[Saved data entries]
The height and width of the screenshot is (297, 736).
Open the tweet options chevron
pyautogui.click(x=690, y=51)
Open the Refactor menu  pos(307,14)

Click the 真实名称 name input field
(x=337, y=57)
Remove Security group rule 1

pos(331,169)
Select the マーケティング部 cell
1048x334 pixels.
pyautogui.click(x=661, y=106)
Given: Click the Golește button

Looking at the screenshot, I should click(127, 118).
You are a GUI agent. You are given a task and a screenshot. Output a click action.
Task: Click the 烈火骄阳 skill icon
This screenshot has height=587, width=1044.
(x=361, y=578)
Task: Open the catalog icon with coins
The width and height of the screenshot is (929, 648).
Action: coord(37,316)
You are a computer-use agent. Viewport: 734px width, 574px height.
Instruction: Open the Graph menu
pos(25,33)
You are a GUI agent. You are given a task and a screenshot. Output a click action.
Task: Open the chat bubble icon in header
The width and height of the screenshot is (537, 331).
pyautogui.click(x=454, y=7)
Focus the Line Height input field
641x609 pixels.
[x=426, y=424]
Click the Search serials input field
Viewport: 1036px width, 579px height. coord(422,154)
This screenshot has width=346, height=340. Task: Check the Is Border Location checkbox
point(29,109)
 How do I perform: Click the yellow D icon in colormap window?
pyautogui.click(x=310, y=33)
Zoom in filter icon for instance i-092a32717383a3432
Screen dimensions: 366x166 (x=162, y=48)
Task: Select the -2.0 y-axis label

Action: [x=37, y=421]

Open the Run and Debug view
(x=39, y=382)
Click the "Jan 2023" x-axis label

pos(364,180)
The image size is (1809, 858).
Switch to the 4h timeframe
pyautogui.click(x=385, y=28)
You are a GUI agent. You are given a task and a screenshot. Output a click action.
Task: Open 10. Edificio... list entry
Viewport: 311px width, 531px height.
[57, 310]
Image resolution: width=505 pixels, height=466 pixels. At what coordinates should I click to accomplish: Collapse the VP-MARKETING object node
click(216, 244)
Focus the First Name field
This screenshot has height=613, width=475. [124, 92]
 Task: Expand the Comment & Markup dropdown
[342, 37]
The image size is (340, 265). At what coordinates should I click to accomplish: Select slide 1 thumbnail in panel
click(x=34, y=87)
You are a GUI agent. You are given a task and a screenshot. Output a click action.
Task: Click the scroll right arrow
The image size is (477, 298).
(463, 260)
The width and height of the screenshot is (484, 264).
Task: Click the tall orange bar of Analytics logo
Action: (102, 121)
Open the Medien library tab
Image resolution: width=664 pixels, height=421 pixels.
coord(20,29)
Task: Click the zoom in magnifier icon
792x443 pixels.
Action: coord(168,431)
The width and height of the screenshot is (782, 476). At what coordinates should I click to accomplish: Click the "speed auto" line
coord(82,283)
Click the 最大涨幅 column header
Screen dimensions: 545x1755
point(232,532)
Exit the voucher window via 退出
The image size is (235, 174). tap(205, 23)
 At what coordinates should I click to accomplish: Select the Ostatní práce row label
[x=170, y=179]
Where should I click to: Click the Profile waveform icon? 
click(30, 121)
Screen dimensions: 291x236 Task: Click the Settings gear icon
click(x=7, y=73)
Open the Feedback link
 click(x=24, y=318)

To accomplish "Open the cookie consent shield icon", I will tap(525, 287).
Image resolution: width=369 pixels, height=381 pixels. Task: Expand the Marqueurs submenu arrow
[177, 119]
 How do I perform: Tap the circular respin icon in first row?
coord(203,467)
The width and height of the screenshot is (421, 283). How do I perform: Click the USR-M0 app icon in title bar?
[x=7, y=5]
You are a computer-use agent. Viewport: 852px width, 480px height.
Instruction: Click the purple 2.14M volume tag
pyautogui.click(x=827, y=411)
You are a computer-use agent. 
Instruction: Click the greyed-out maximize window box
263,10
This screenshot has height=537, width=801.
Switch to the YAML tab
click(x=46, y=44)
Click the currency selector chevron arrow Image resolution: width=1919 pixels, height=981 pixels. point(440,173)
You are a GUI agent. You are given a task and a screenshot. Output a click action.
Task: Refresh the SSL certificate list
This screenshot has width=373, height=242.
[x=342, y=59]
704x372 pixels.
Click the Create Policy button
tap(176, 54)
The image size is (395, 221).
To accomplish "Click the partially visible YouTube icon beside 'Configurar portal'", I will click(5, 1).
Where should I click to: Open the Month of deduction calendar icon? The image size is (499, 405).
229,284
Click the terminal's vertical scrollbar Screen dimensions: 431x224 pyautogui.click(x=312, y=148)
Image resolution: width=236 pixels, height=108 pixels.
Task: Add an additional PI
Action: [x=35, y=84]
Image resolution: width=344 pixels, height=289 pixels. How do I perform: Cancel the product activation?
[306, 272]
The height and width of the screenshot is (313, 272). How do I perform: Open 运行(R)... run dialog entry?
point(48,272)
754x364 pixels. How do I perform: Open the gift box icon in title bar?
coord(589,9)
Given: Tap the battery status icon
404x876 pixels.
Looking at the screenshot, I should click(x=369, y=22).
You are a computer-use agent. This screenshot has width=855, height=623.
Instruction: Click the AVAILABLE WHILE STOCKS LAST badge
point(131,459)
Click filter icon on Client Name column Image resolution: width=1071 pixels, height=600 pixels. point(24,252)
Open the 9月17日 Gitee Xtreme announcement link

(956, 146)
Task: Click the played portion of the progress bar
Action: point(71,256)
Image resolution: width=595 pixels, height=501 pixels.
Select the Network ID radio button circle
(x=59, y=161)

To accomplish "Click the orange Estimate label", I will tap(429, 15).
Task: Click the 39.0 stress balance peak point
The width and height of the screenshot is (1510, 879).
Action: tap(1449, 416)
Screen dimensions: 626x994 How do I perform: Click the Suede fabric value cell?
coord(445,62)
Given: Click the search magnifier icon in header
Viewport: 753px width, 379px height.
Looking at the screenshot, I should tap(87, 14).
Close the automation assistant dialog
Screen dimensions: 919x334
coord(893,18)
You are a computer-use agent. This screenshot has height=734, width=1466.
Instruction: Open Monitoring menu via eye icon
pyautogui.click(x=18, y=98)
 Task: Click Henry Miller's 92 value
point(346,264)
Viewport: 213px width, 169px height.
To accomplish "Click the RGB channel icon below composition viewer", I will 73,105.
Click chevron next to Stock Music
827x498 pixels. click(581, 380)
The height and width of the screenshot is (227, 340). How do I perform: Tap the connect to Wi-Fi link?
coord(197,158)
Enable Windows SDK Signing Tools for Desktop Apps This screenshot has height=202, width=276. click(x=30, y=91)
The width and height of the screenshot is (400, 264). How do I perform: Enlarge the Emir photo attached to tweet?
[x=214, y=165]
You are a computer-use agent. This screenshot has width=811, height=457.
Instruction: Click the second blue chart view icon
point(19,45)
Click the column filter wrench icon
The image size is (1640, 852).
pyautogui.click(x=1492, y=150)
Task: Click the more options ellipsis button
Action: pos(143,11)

ASSIGNED TASK: Print out every entry, keeping each one exact.

RESULT OF THE TASK:
The height and width of the screenshot is (297, 736).
Open the tweet options chevron
pyautogui.click(x=690, y=51)
Open the Refactor menu  pos(307,14)

Click the 真实名称 name input field
(x=337, y=57)
Remove Security group rule 1

pos(331,169)
Select the マーケティング部 cell
1048x334 pixels.
pyautogui.click(x=661, y=106)
Given: Click the Golește button

Looking at the screenshot, I should click(127, 118).
You are a GUI agent. You are given a task and a screenshot. Output a click action.
Task: Click the 烈火骄阳 skill icon
This screenshot has height=587, width=1044.
(x=361, y=578)
Task: Open the catalog icon with coins
The width and height of the screenshot is (929, 648).
Action: coord(37,316)
You are a computer-use agent. Viewport: 734px width, 574px height.
Instruction: Open the Graph menu
pos(25,33)
You are a GUI agent. You are given a task and a screenshot. Output a click action.
Task: Open the chat bubble icon in header
The width and height of the screenshot is (537, 331).
pyautogui.click(x=454, y=7)
Focus the Line Height input field
641x609 pixels.
[x=426, y=424]
Click the Search serials input field
Viewport: 1036px width, 579px height. coord(422,154)
This screenshot has width=346, height=340. Task: Check the Is Border Location checkbox
point(29,109)
 How do I perform: Click the yellow D icon in colormap window?
pyautogui.click(x=310, y=33)
Zoom in filter icon for instance i-092a32717383a3432
Screen dimensions: 366x166 (x=162, y=48)
Task: Select the -2.0 y-axis label

Action: [x=37, y=421]

Open the Run and Debug view
(x=39, y=382)
Click the "Jan 2023" x-axis label

pos(364,180)
The image size is (1809, 858).
Switch to the 4h timeframe
pyautogui.click(x=385, y=28)
You are a GUI agent. You are given a task and a screenshot. Output a click action.
Task: Open 10. Edificio... list entry
Viewport: 311px width, 531px height.
[57, 310]
Image resolution: width=505 pixels, height=466 pixels. At what coordinates should I click to accomplish: Collapse the VP-MARKETING object node
click(216, 244)
Focus the First Name field
This screenshot has height=613, width=475. [124, 92]
 Task: Expand the Comment & Markup dropdown
[342, 37]
The image size is (340, 265). At what coordinates should I click to accomplish: Select slide 1 thumbnail in panel
click(x=34, y=87)
You are a GUI agent. You are given a task and a screenshot. Output a click action.
Task: Click the scroll right arrow
The image size is (477, 298).
(463, 260)
The width and height of the screenshot is (484, 264).
Task: Click the tall orange bar of Analytics logo
Action: (102, 121)
Open the Medien library tab
Image resolution: width=664 pixels, height=421 pixels.
coord(20,29)
Task: Click the zoom in magnifier icon
792x443 pixels.
Action: coord(168,431)
The width and height of the screenshot is (782, 476). At what coordinates should I click to accomplish: Click the "speed auto" line
coord(82,283)
Click the 最大涨幅 column header
Screen dimensions: 545x1755
point(232,532)
Exit the voucher window via 退出
The image size is (235, 174). tap(205, 23)
 At what coordinates should I click to accomplish: Select the Ostatní práce row label
[x=170, y=179]
Where should I click to: Click the Profile waveform icon? 
click(30, 121)
Screen dimensions: 291x236 Task: Click the Settings gear icon
click(x=7, y=73)
Open the Feedback link
 click(x=24, y=318)

To accomplish "Open the cookie consent shield icon", I will tap(525, 287).
Image resolution: width=369 pixels, height=381 pixels. Task: Expand the Marqueurs submenu arrow
[177, 119]
 How do I perform: Tap the circular respin icon in first row?
coord(203,467)
The width and height of the screenshot is (421, 283). How do I perform: Click the USR-M0 app icon in title bar?
[x=7, y=5]
You are a computer-use agent. Viewport: 852px width, 480px height.
Instruction: Click the purple 2.14M volume tag
pyautogui.click(x=827, y=411)
You are a computer-use agent. 
Instruction: Click the greyed-out maximize window box
263,10
This screenshot has height=537, width=801.
Switch to the YAML tab
click(x=46, y=44)
Click the currency selector chevron arrow Image resolution: width=1919 pixels, height=981 pixels. point(440,173)
You are a GUI agent. You are given a task and a screenshot. Output a click action.
Task: Refresh the SSL certificate list
This screenshot has width=373, height=242.
[x=342, y=59]
704x372 pixels.
Click the Create Policy button
tap(176, 54)
The image size is (395, 221).
To accomplish "Click the partially visible YouTube icon beside 'Configurar portal'", I will click(5, 1).
Where should I click to: Open the Month of deduction calendar icon? The image size is (499, 405).
229,284
Click the terminal's vertical scrollbar Screen dimensions: 431x224 pyautogui.click(x=312, y=148)
Image resolution: width=236 pixels, height=108 pixels.
Task: Add an additional PI
Action: [x=35, y=84]
Image resolution: width=344 pixels, height=289 pixels. How do I perform: Cancel the product activation?
[306, 272]
The height and width of the screenshot is (313, 272). How do I perform: Open 运行(R)... run dialog entry?
point(48,272)
754x364 pixels. How do I perform: Open the gift box icon in title bar?
coord(589,9)
Given: Tap the battery status icon
404x876 pixels.
Looking at the screenshot, I should click(x=369, y=22).
You are a computer-use agent. This screenshot has width=855, height=623.
Instruction: Click the AVAILABLE WHILE STOCKS LAST badge
point(131,459)
Click filter icon on Client Name column Image resolution: width=1071 pixels, height=600 pixels. point(24,252)
Open the 9月17日 Gitee Xtreme announcement link

(956, 146)
Task: Click the played portion of the progress bar
Action: point(71,256)
Image resolution: width=595 pixels, height=501 pixels.
Select the Network ID radio button circle
(x=59, y=161)

To accomplish "Click the orange Estimate label", I will tap(429, 15).
Task: Click the 39.0 stress balance peak point
The width and height of the screenshot is (1510, 879).
Action: tap(1449, 416)
Screen dimensions: 626x994 How do I perform: Click the Suede fabric value cell?
coord(445,62)
Given: Click the search magnifier icon in header
Viewport: 753px width, 379px height.
Looking at the screenshot, I should tap(87, 14).
Close the automation assistant dialog
Screen dimensions: 919x334
coord(893,18)
You are a computer-use agent. This screenshot has height=734, width=1466.
Instruction: Open Monitoring menu via eye icon
pyautogui.click(x=18, y=98)
 Task: Click Henry Miller's 92 value
point(346,264)
Viewport: 213px width, 169px height.
To accomplish "Click the RGB channel icon below composition viewer", I will 73,105.
Click chevron next to Stock Music
827x498 pixels. click(581, 380)
The height and width of the screenshot is (227, 340). How do I perform: Tap the connect to Wi-Fi link?
coord(197,158)
Enable Windows SDK Signing Tools for Desktop Apps This screenshot has height=202, width=276. click(x=30, y=91)
The width and height of the screenshot is (400, 264). How do I perform: Enlarge the Emir photo attached to tweet?
[x=214, y=165]
You are a computer-use agent. This screenshot has width=811, height=457.
Instruction: Click the second blue chart view icon
point(19,45)
Click the column filter wrench icon
The image size is (1640, 852).
pyautogui.click(x=1492, y=150)
Task: Click the more options ellipsis button
Action: pos(143,11)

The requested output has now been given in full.